Menurut Kepala Dinas Sosial Provinsi Jawa Timur, Restu Novi Widiani, para siswa istimewa ini akan mulai belajar di bulan Juli tahun ajaran 2025/2026. “Rencananya tanggal 14 Juli akan di-launching nanti oleh Bapak Presiden,” ujar Novi kepada wartawan di Kantor Dinas Kominfo Jatim, Selasa (24/6/2025). Meskipun lokasi launching masih dirahasiakan, semangat para siswa dan tenaga pendidik sudah membara.

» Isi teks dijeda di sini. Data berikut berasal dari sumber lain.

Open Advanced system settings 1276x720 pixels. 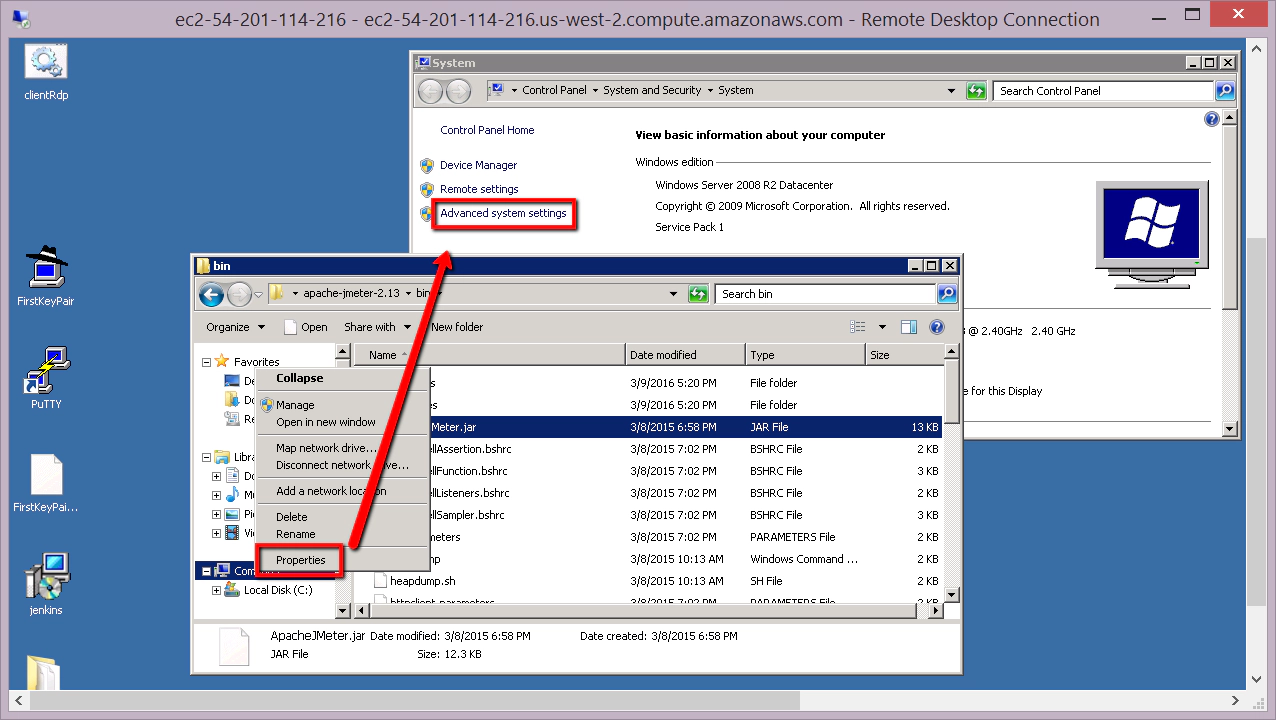click(x=504, y=214)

Tak hanya siswa, 19 sekolah rakyat ini juga telah menyiapkan sekitar 500-an guru, kepala sekolah, dan tenaga pendidik yang siap membimbing para tunas bangsa. Mereka akan mengajar di jenjang SD, SMP, hingga SMA. Novi menegaskan, para pengajar ini diutamakan adalah Aparatur Sipil Negara (ASN) maupun Pegawai Pemerintah dengan Perjanjian Kerja (PPPK), baik yang purna waktu maupun paruh waktu. Ini berarti, kualitas pengajaran dijamin optimal.
Dari 19 sekolah rakyat yang akan dibuka Juli 2025 mendatang, ada tiga sekolah milik Pemprov Jatim, yaitu tiga rombongan belajar (rombel) SMA di Malang, enam rombel SMP di Batu, dan tiga rombel SMA di Lamongan.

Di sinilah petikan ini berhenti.